--- Excerpted passage ---
Open MPI logo

Open MPI Development Mailing List Archives

  |   Home   |   Support   |   FAQ   |   all Development mailing list

Subject: Re: [OMPI devel] [OMPI users] cartofile
From: Terry Dontje (Terry.Dontje_at_[hidden])
Date: 2009-10-13 10:50:00


I guess my problem with the manpage or any info on carto in general is
that there is no text that describes what happens if you have a
cartofile and how it affects a job when you pass it in.

--td

Sylvain Jeaugey wrote:
> We worked a bit on it and yes, there is some work to do :
>
> * The syntax used to describe the various components is far from being
> consistent from one usage to another ("SOCKET", "NODE", ...). We
> manage to make things reading the various not up to date example files
> - but mainly the code.
>
> * The auto-detect component does not seem to do anything. We
> implemented it, and planned to release it. For now the code is heavily
> based on linux kernel functionalities, but missing the needed ifdefs.
>
> Also, we did a patch to dump in graphviz format the detected (or read)
> topology.
>
> Not much time to work on this right now, but if anyone wants to work
> on it, we may help.
>
> Sylvain
>
> On Tue, 13 Oct 2009, Ralph Castain wrote:
>
>> Here is where OMPI uses it:
>>
>> ompi/mca/btl/openib/btl_openib_component.c:1918:static
>> opal_carto_graph_t *host_topo;
>> ompi/mca/btl/openib/btl_openib_component.c:1923:
>> opal_carto_base_node_t *device_node;
>> ompi/mca/btl/openib/btl_openib_component.c:1931: device_node =
>> opal_carto_base_find_node(host_topo, device);
>> ompi/mca/btl/openib/btl_openib_component.c:1941:
>> opal_carto_base_node_t *slot_node;
>> ompi/mca/btl/openib/btl_openib_component.c:1951: slot_node =
>> opal_carto_base_find_node(host_topo, slot);
>> ompi/mca/btl/openib/btl_openib_component.c:1958: distance =
>> opal_carto_base_spf(host_topo, slot_node, device_node);
>> ompi/mca/btl/openib/btl_openib_component.c:1989:
>> opal_carto_base_get_host_graph(&host_topo, "Infiniband");
>> ompi/mca/btl/openib/btl_openib_component.c:1998:
>> opal_carto_base_free_graph(host_topo);
>> ompi/mca/btl/sm/btl_sm.c:118: opal_carto_graph_t *topo;
>> ompi/mca/btl/sm/btl_sm.c:123: opal_carto_node_distance_t *dist;
>> ompi/mca/btl/sm/btl_sm.c:124: opal_carto_base_node_t *slot_node;
>> ompi/mca/btl/sm/btl_sm.c:129: if (OMPI_SUCCESS !=
>> opal_carto_base_get_host_graph(&topo, "Memory")) {
>> ompi/mca/btl/sm/btl_sm.c:134: opal_value_array_init(&dists,
>> sizeof(opal_carto_node_distance_t));
>> ompi/mca/btl/sm/btl_sm.c:157: slot_node =
>> opal_carto_base_find_node(topo, myslot);
>> ompi/mca/btl/sm/btl_sm.c:163:
>> opal_carto_base_get_nodes_distance(topo, slot_node, "Memory", &dists);
>> ompi/mca/btl/sm/btl_sm.c:168: dist = (opal_carto_node_distance_t
>> *) opal_value_array_get_item(&dists, 0);
>> ompi/mca/btl/sm/btl_sm.c:175: opal_carto_base_free_graph(topo);
>>
>> No idea if it is of any value or not. I don't know of anyone who has
>> ever written a carto file for a system, has any idea how to do so, or
>> why they should. Looking at the code, it wouldn't appear to have any
>> value on any of the machines at LANL, but I may be missing something
>> - not a lot of help around to understand it.
--- Extracted records ---
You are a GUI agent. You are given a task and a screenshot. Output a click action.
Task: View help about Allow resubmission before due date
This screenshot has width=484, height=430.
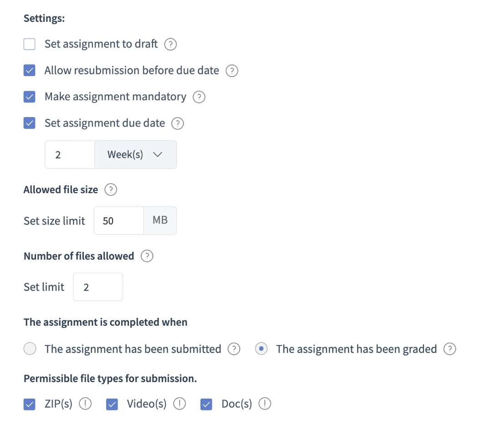[232, 71]
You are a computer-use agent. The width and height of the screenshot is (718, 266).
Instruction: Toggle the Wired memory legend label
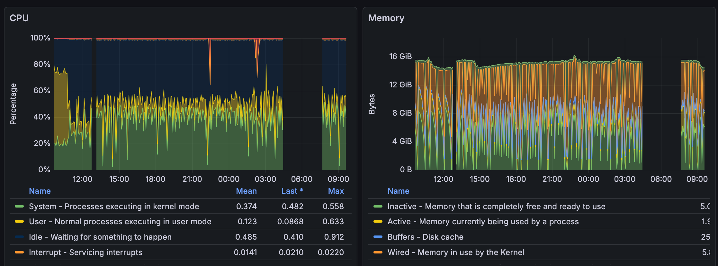pyautogui.click(x=455, y=253)
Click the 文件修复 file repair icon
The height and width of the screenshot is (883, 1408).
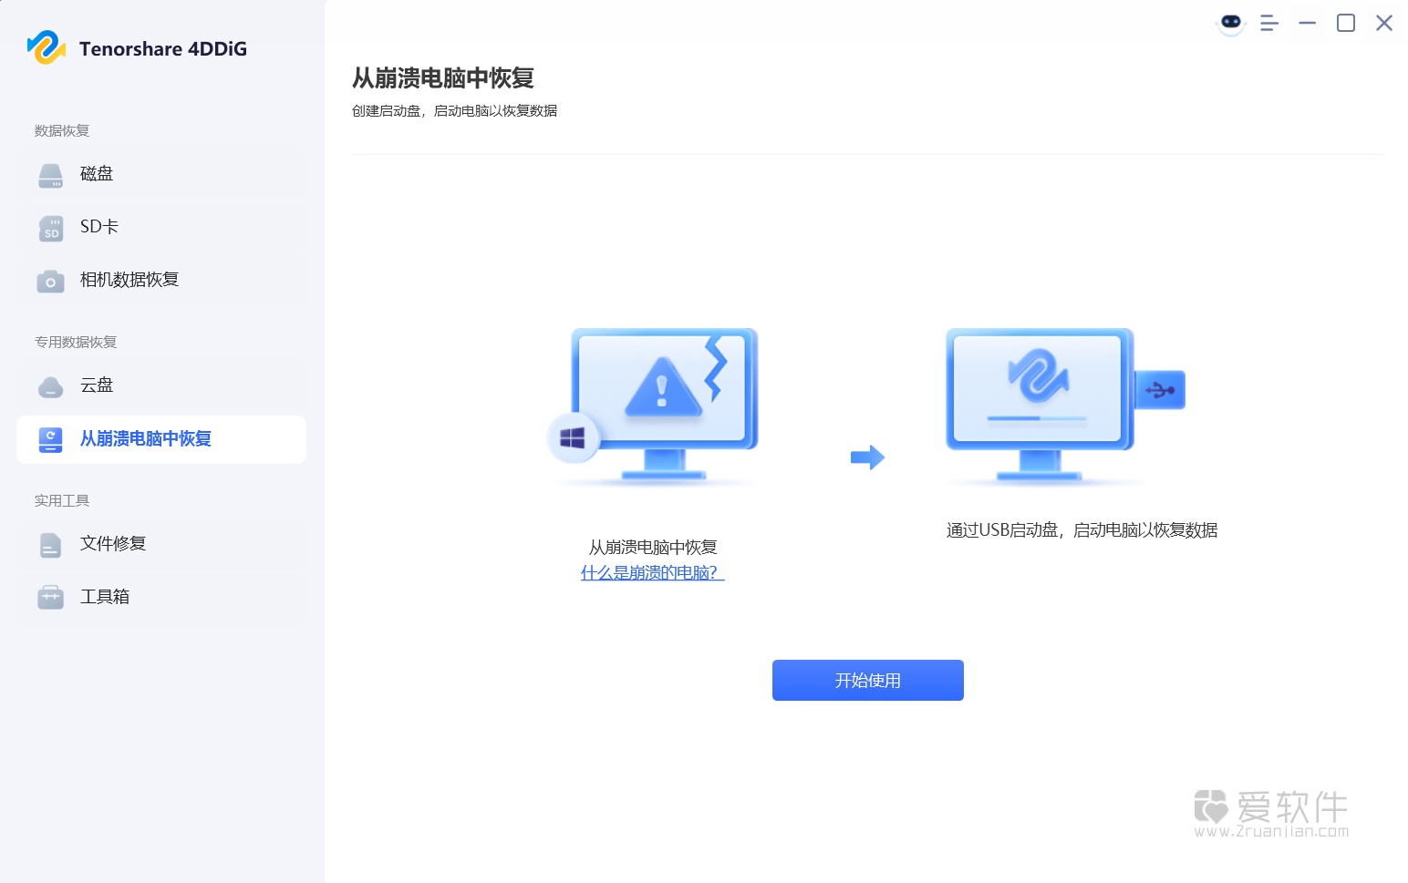(49, 543)
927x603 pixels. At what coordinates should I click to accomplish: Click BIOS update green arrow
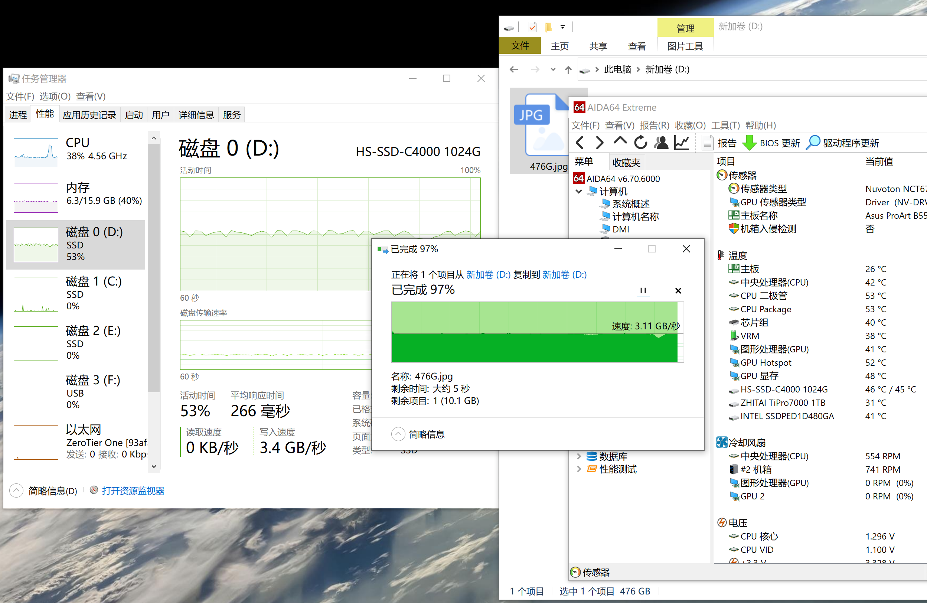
---
Tasks for this exercise:
**a)** In the Open MPI mailing list thread on carto files, what did Sylvain's team write a patch to do?
**b)** Pick up the Open MPI mailing list thread on carto files where it stops and keep writing it.

Answers to the problems:
**a)** Dump the detected (or read) topology in graphviz format.

**b)**
>>
>> On Oct 13, 2009, at 7:08 AM, Terry Dontje wrote:
>>
>>> After rereading the manpage for the umpteenth time I agree with
>>> Eugene that the information provided on cartofile is next to
>>> useless. Ok, so you describe what your node looks like but what
>>> does mpirun or libmpi do with that information? Other than the
>>> option to provide the cartofile it isn't obvious how a user or
>>> libmpi uses this information.
>>>
>>> I've looked on the faq and wiki and have not found anything yet on
>>> how one "current" uses cartofile.
>>>
>>> --td
>>>
>>> Eugene Loh wrote:
>>>> This e-mail was on the users alias... see
>>>> http://www.open-mpi.org/community/lists/users/2009/09/10710.php
>>>>
>>>> There wasn't much response, so let me ask another question. How
>>>> about if we remove the cartofile section from the DESCRIPTION
>>>> section of the OMPI mpirun man page? It's a lot of text that
>>>> illustrates how to create a cartofile without saying anything about
>>>> why one would want to go to the trouble. What does this impact?
>>>> What does it change? What's the motivation for doing this stuff?
>>>> What's this stuff good for?
>>>>
>>>> Another alternative could be to move the cartofile description to a
>>>> FAQ page.
>>>>
>>>> The mpirun man page is rather long and I was thinking that if we
>>>> could remove some "low impact" stuff out, we could improve the
>>>> overall signal-to-noise ratio of the page.
>>>>
>>>> In any case, I personally would like to know what cartofiles are
>>>> good for.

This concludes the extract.